Yesterday I gave a 45 minute talk to the first years on the BA media courses about my audioadventure project and it was generally met with positive feedback! I also gave a talk to them about the sound design module in year two. I felt my presentation went really well and I found it engaging and fun to present for that length of time it was a genuine feels good moment!

I also had to give an assessed presentation for my sound design module talking about the concept of my final year project (audioadventure) and talking more about the sound design behind it. I felt that presentation went very well too and I had to make a writeup for it. This is the writeup:

The feedback I got for the presentation was very positive. It was commented that my ideas were very creative and that the project was a good idea. I think that I communicated the idea very well in the allotted time as feedback generally felt positive and I didn’t need to clear too much up. Peers stated that my ideas were very good and in-depth. It was agreed my concept is potentially infinitely expandable and could be taken to surreal settings for example creating a level where the player is trapped inside a video game console.

Tutors raised a point that it was pleasing that all of my effort and creativity is invested in the project without having to conform to any parties dictating what content to make. I was asked if I had taken my idea to investors which I currently haven’t.  I believe this could be a route to go down in the future for my project. Additionally suggestions were made to form a bigger team to work on this as it could benefit the project in the long-term as opposed to taking this on solo. I think that it would be a good idea to seek funding/investment and a bigger team in the future and I would be highly interested in this future direction to ramp up content and add further aural ideas and game play elements.

A question was asked about music use to signify certain events in the game. I feel that music on the whole would be inappropriate as I am trying to convey a scene with atmospheric and dynamic sounds and music on the whole would possibly lead to audio overload and confuse a user.

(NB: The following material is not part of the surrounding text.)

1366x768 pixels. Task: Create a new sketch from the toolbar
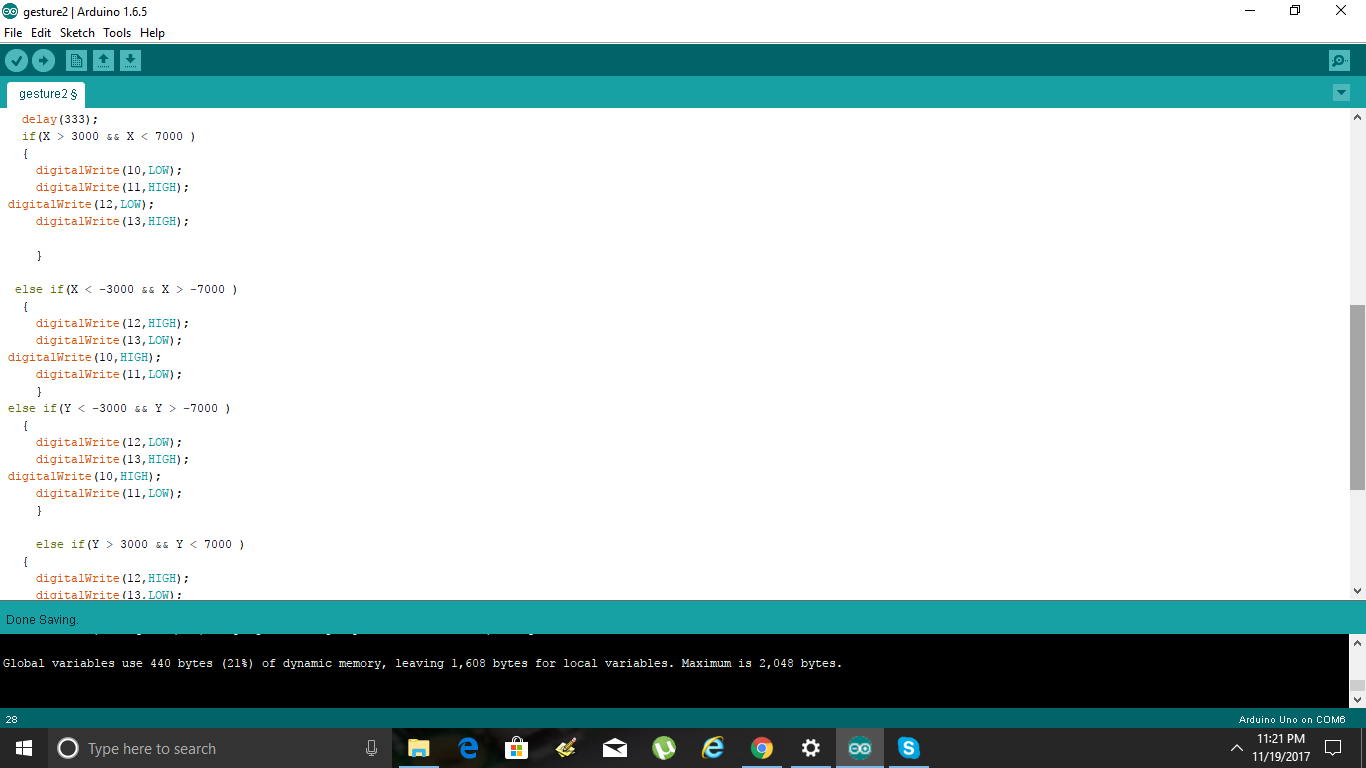pyautogui.click(x=76, y=60)
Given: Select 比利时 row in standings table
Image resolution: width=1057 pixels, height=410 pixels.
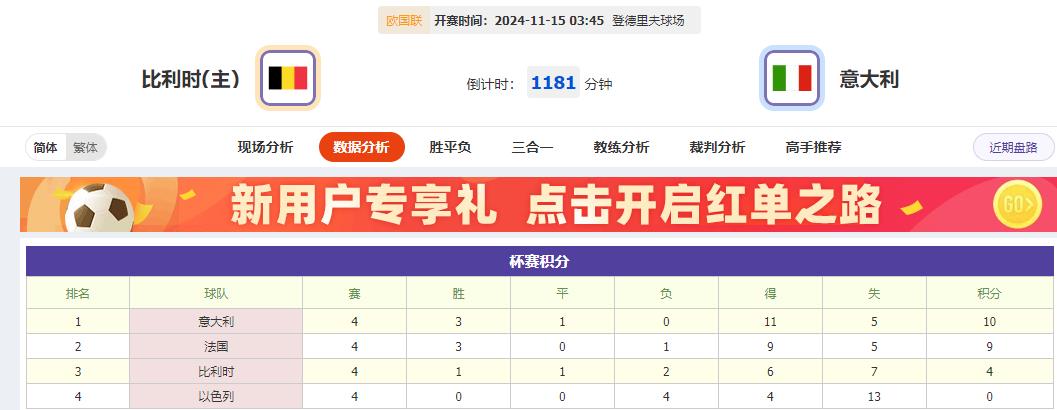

There isn’t really going to be a point where a player is in any trouble e.g. going into the sea as I have confined areas in my level design. I will use music in the sense of creating tension in the haunted house level so a ghostly piano will play far away as if it is deep inside part of the mansion the player will not see. Also possibly a use of a low pitch string instrument will create tension in the way films often use legato strings ascending pitch over time to build up to a tense moment in the scene.

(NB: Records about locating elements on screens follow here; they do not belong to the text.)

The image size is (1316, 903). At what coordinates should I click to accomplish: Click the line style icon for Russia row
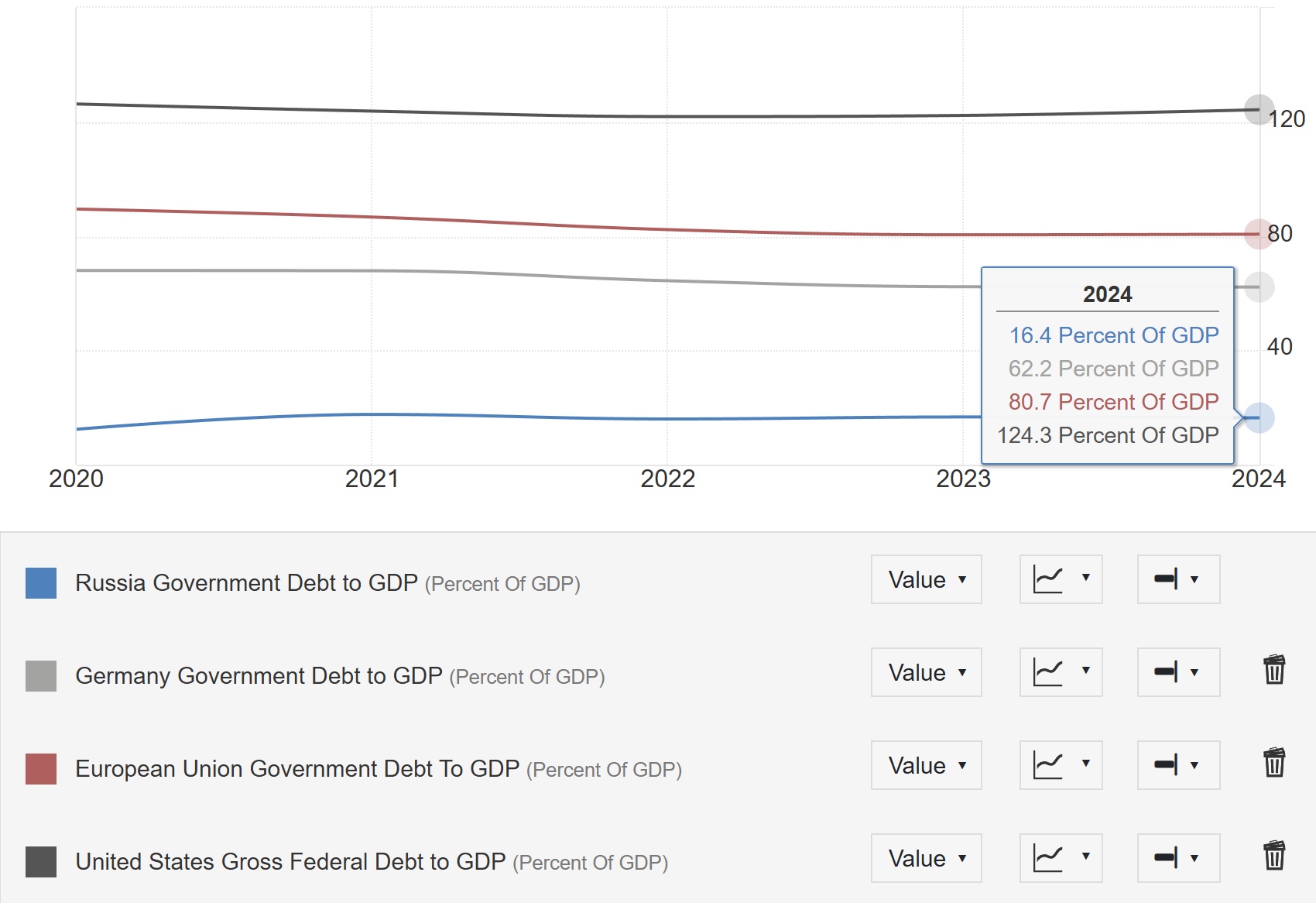tap(1177, 579)
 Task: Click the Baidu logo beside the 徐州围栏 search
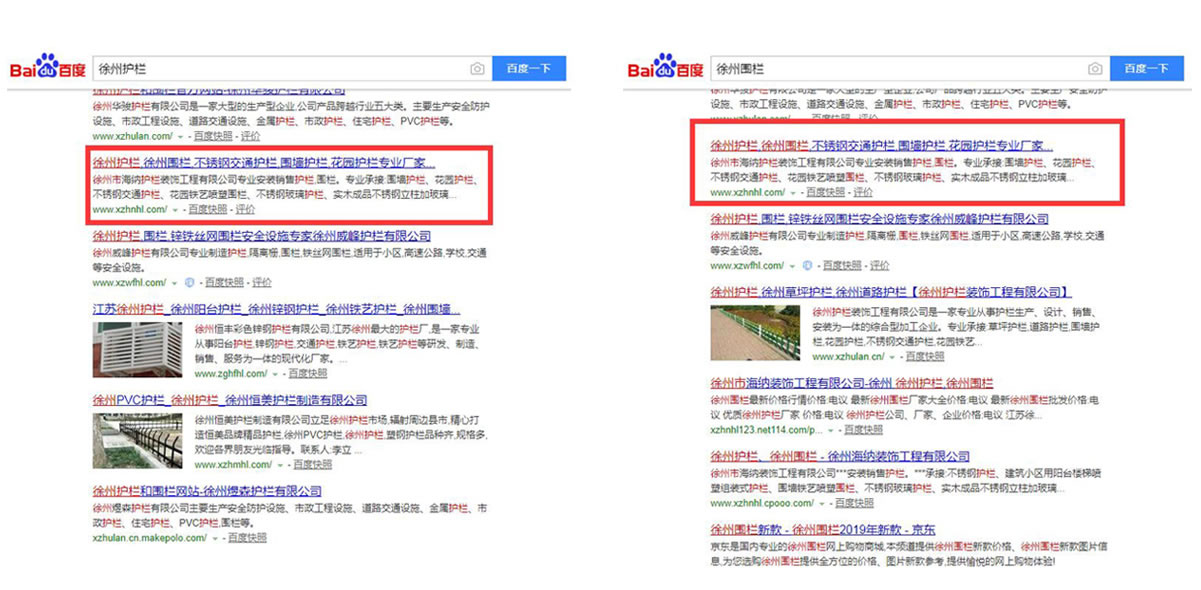[x=665, y=68]
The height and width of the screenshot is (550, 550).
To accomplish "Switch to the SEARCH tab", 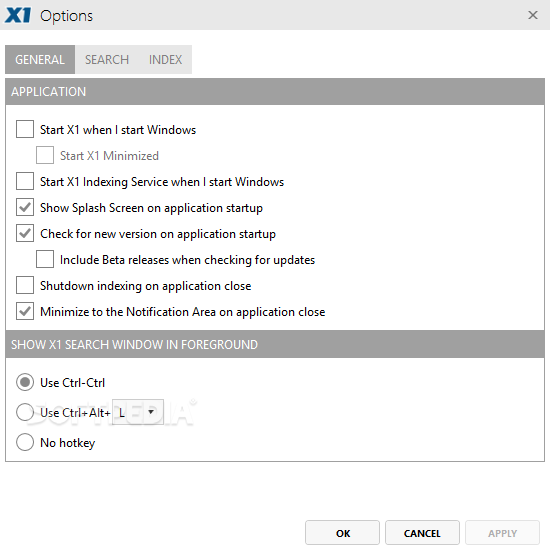I will [x=107, y=60].
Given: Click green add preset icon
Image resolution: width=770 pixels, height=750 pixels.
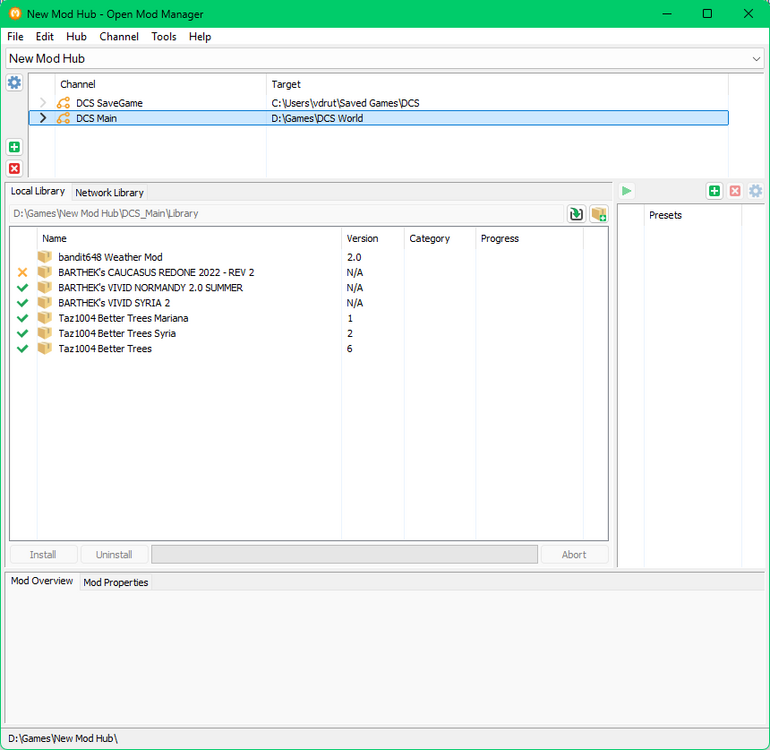Looking at the screenshot, I should (714, 191).
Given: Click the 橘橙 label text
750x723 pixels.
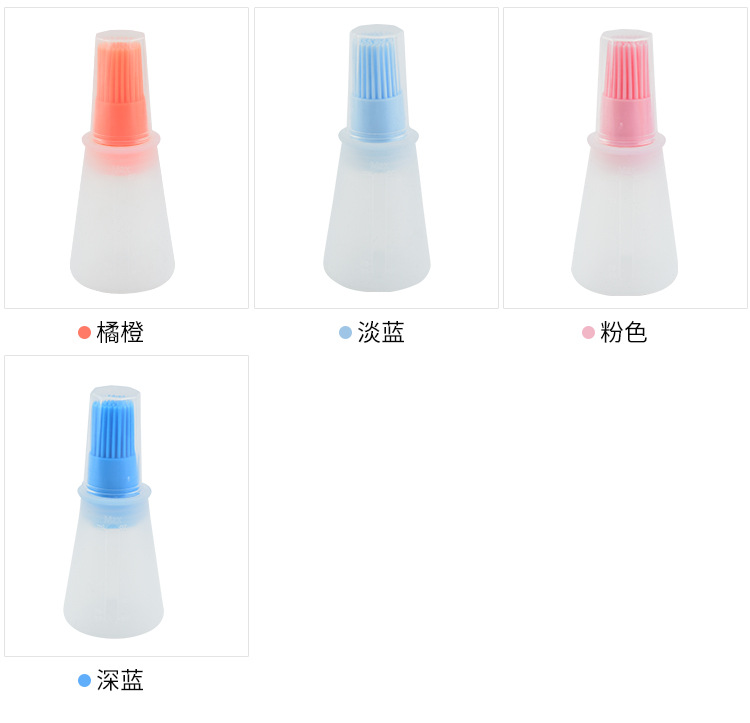Looking at the screenshot, I should (x=120, y=332).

Binaural was generally thought to be a less effective device to use within the game as opposed to conventional tracklaying for my marketplace level. I need to experiment with both methods to effectively put the player in a realistic market environment. I may use a mix of both statically recorded binaural as an audio cut-scene by removing player control and use 3D engine sounds also.

I feel that research into accessible gaming has improved my sound design both on a practical and theoretical level. My in-depth research from a multitude of sources has vastly influenced and matured my approach to sound and has dramatically improved the quality of the sonic experience I can deliver to an audience.

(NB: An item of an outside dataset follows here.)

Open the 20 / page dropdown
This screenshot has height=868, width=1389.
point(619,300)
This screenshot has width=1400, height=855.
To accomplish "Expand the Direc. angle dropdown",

In addition to this I have also had to make a start on the animation project I have to do of matching an animation to sound. I have to use a rig with changeable facial features so I can convey some kind of facial animation and expression to the piece. Here is a screenshot of one of my first key poses

I am also making headway on an audio-visual piece which has to be completed by the end using footage from the movie metropolis. I currently have 3 of the 4 minutes sound designed and I need to just record more sound and finish off the track laying.